Lori got back from the field on Sunday evening. I just got a sneak peak of her photos and I can't wait to see her blog posts!
I worked a little on the weekend. Mostly on the bows and on some little antiquing treatments that take some time to dry. One of the pieces that I have drying is that kayak rib that I've been bending since August. I thought I had it beat a few weeks ago. It was bent to the correct curve, I'd let it dry in the clamps for several days and whenever I wasn't working on it I kept tension on it with a bungie cord. After two weeks of holding its bend I decided to cut it to length. Almost immediately it started to straighten, and within 3 or 4 days it was completely out of shape, even with the bungie keeping tension on it 24 hours a day.

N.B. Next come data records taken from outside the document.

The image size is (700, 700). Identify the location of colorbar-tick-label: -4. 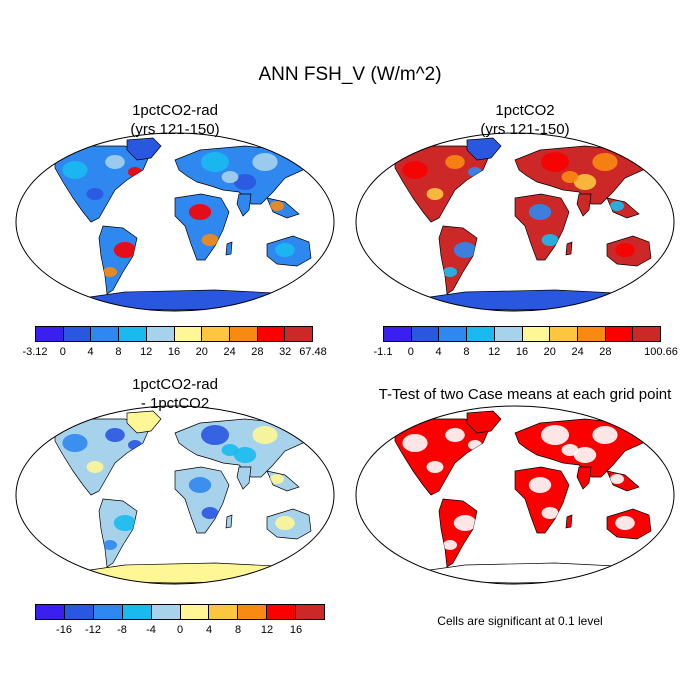
(151, 630).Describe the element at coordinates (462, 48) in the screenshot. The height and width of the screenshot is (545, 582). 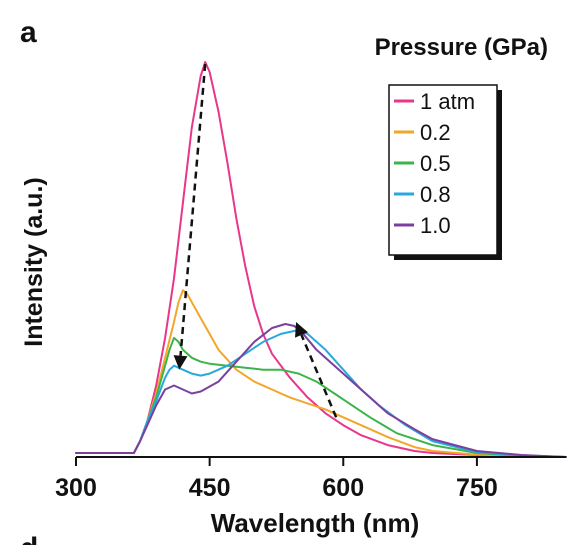
I see `legend-title: Pressure (GPa)` at that location.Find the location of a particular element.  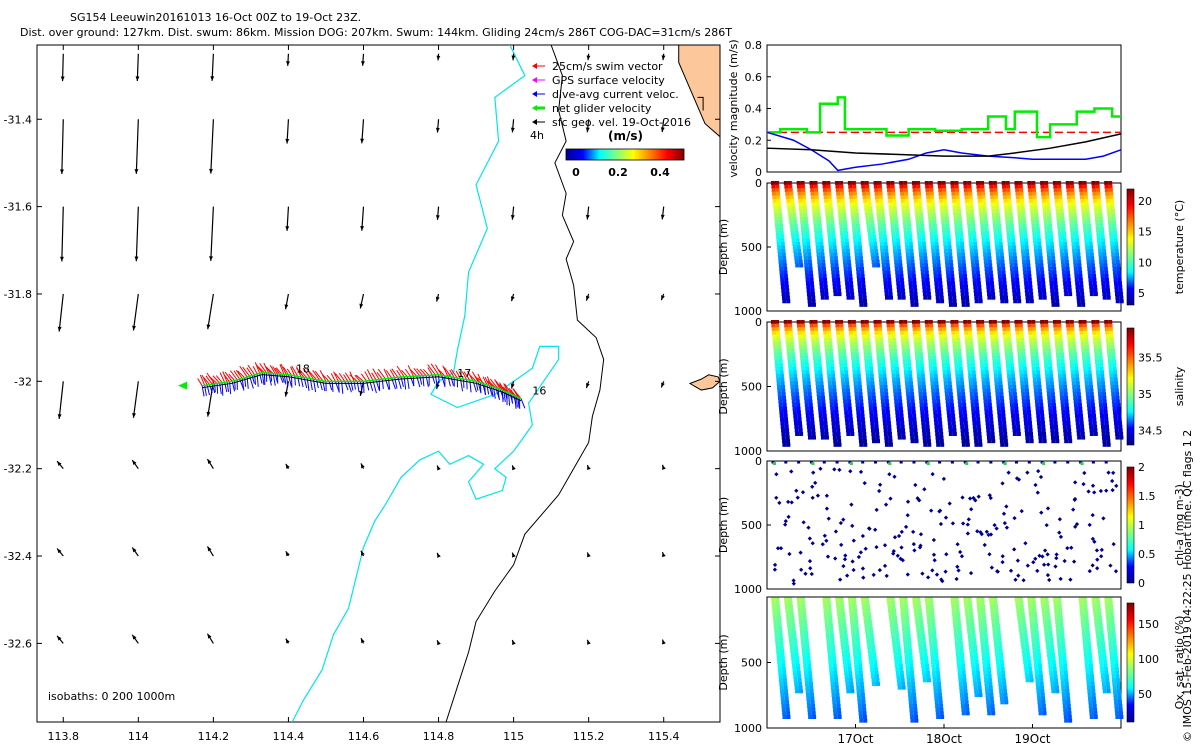

swim-vector is located at coordinates (432, 370).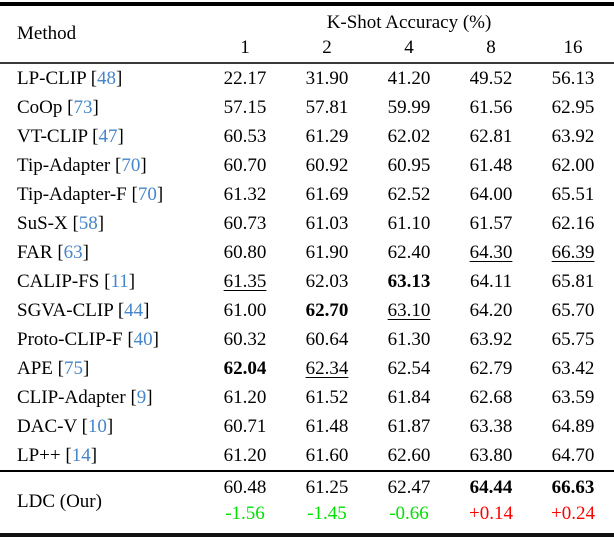 The image size is (614, 544). What do you see at coordinates (38, 368) in the screenshot?
I see `method-name: APE` at bounding box center [38, 368].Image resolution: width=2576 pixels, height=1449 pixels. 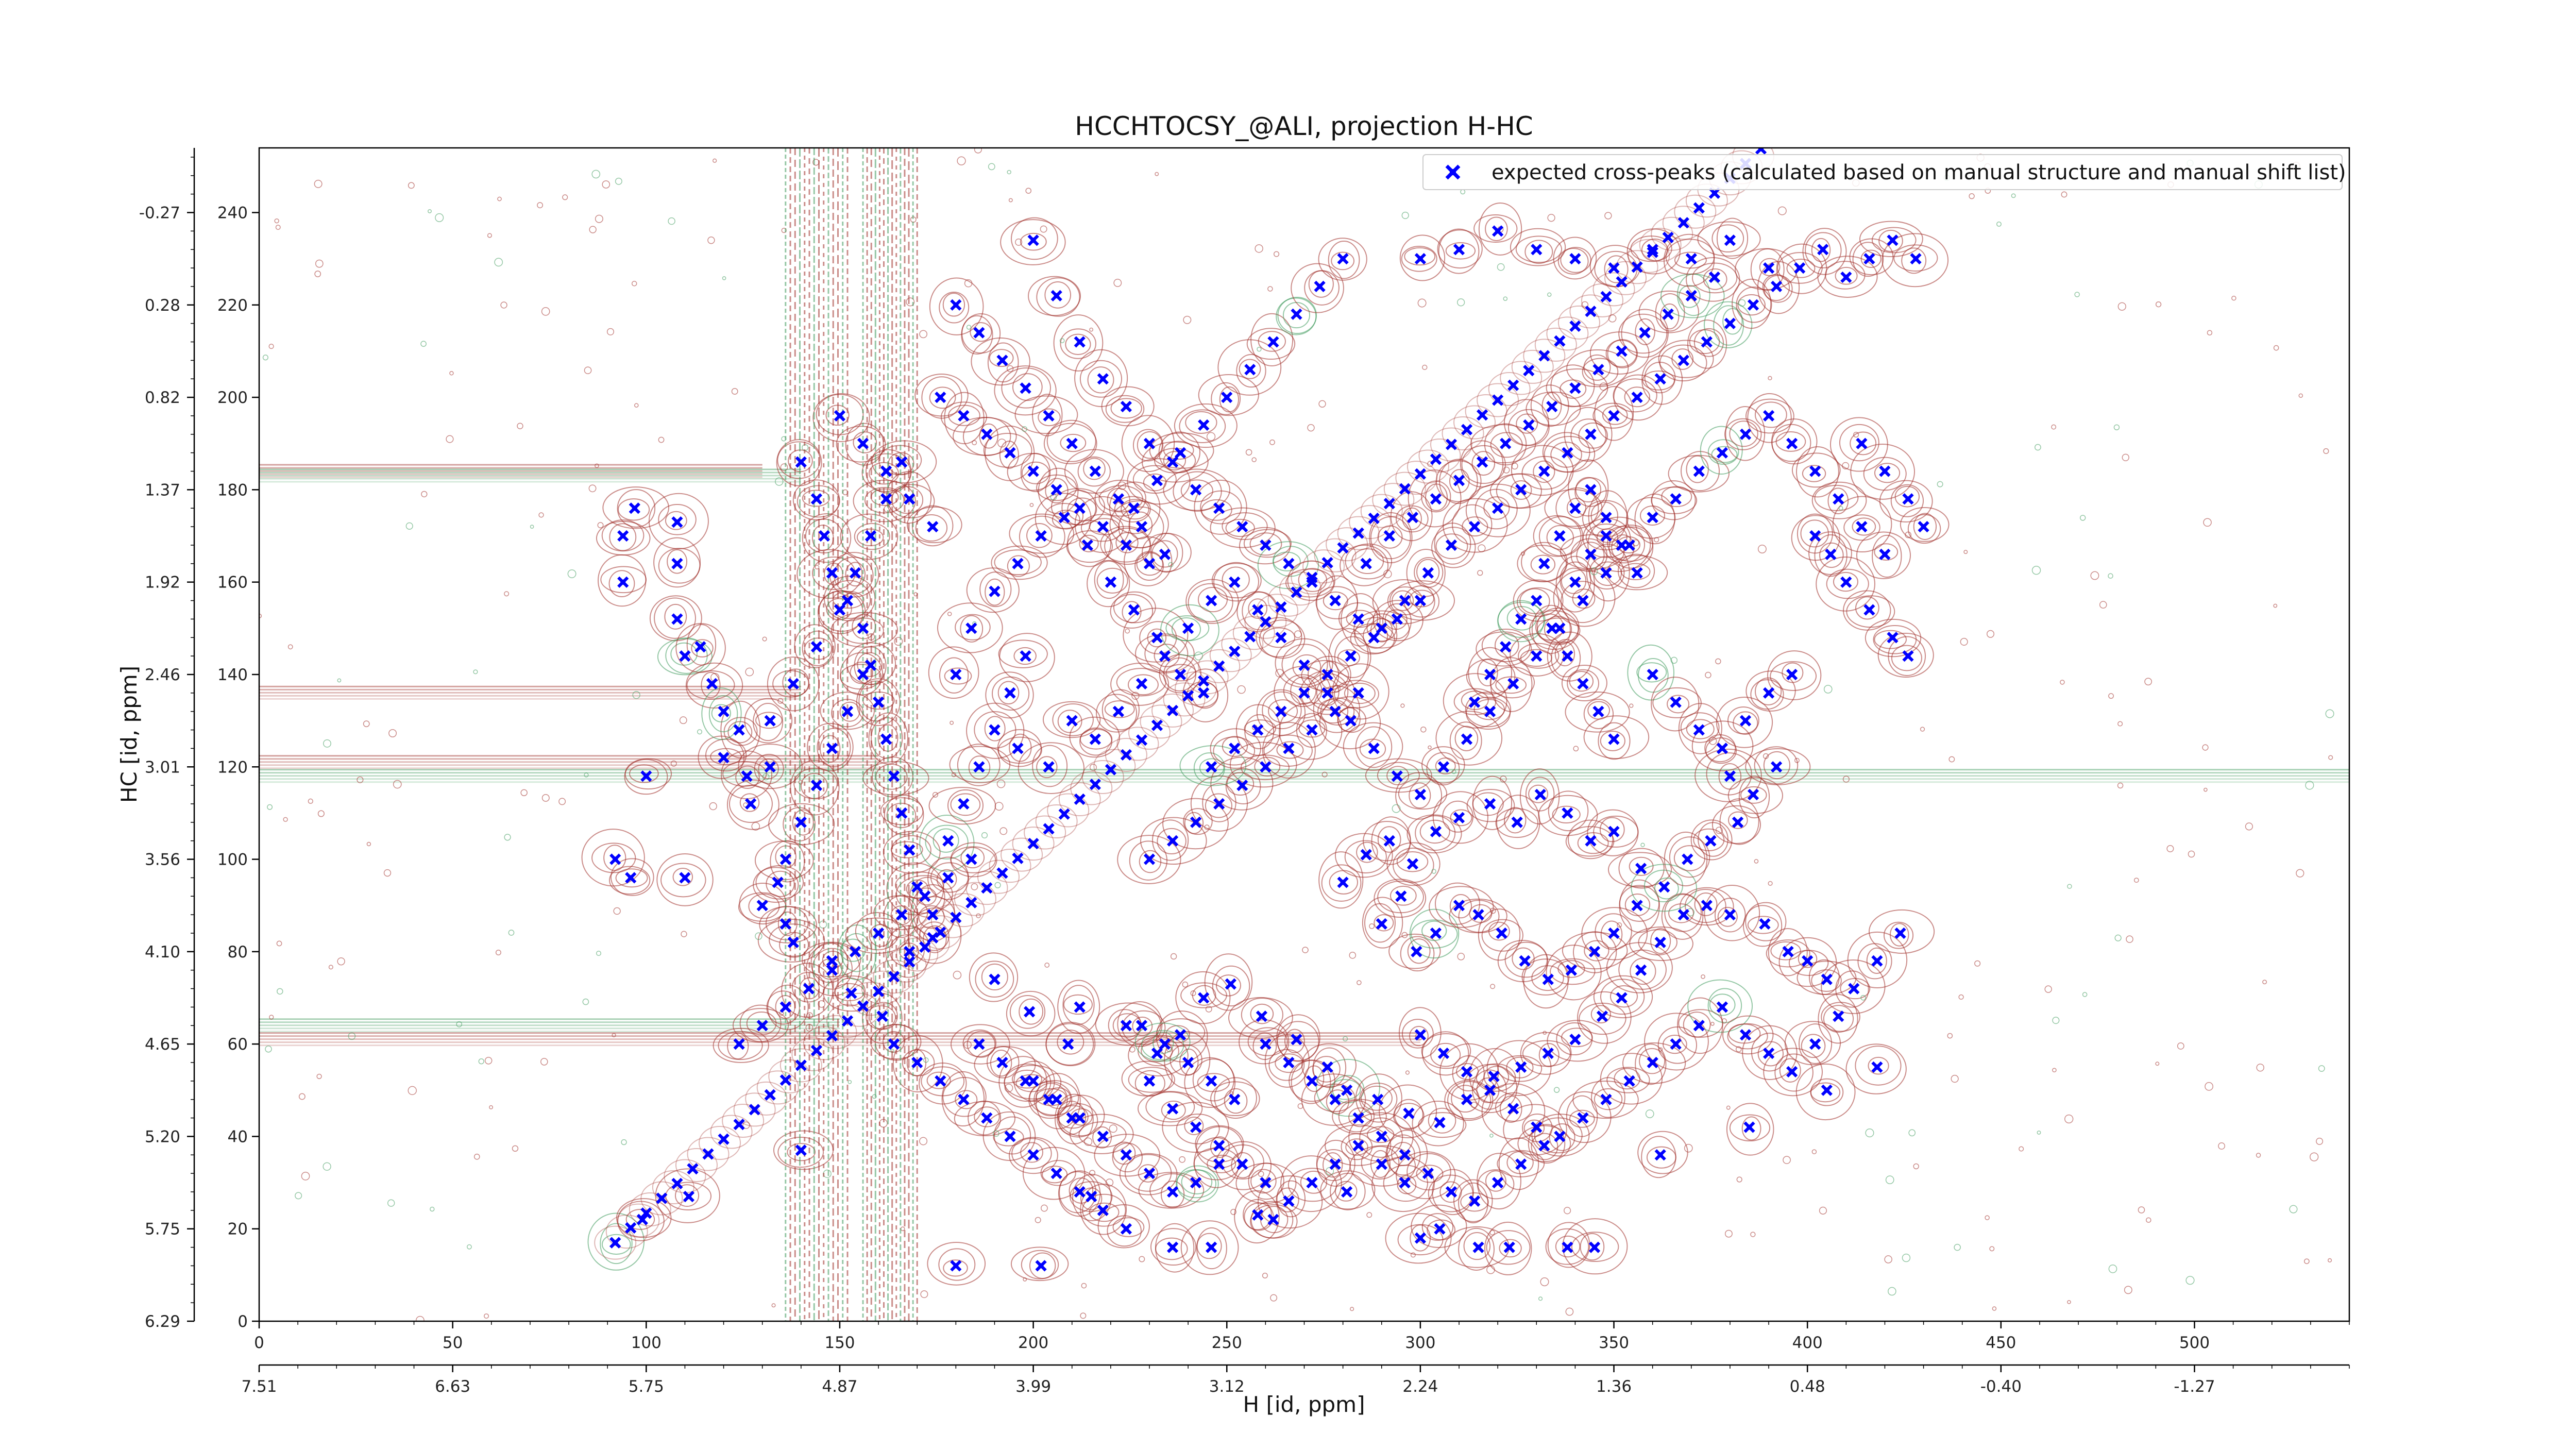 What do you see at coordinates (646, 1343) in the screenshot?
I see `x-tick-label: 100` at bounding box center [646, 1343].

Its pine and I've read very mixed reviews on bending softwood, some people saying that it can't be bent. Others who have bent it say that the 1 hour per inch of thickness steaming rule only applies to hardwood. Softwood takes much less time. I've been soaking the wood for a few hours and then steaming it for 15 minutes and the bending goes much better, but even that's not perfect. I got tension cracks on the outside of the bend. The artifact I'm reproducing is so desicated that those cracks won't hurt the final project, but on other projects they would be frustrating. Since the same piece is getting bent multiple times I've switched from a water soluble carpenters glue to repair those cracks to super glue and sawdust. The superglued repairs don't come unstuck during the long soaking process. The simple shape of the bend I'm going for also let me use a ratchet strap to bend the steamed wood to the jig this time. The strap worked a little like the backing on a bow and don't believe any new tension cracks formed on this most recent bend. I'll probably go after it with the hair dryer before I take it out of the jig this time.

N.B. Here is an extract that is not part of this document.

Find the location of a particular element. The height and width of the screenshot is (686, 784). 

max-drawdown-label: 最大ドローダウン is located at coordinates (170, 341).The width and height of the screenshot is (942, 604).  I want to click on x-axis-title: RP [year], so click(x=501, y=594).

Nevertheless, I'm going to assume that the wood won't hold the bend, so I'm going to have to come up with some kind of support to send along with the reproduction to hold the shape. At some point it will stop trying to straighten out won't it?
Photo Credits: Tim Rast
Photo Captions:Top: Antiquing workspace on the dining room table
Middle: Correct bend shown with a bungie. There was no flex in the wood, it stayed bent with the bungie off, but I didn't take any chances and left it on all the time anyhow.
Bottom: After I cut the extra length off it started to straighten, so its back in the bending jig.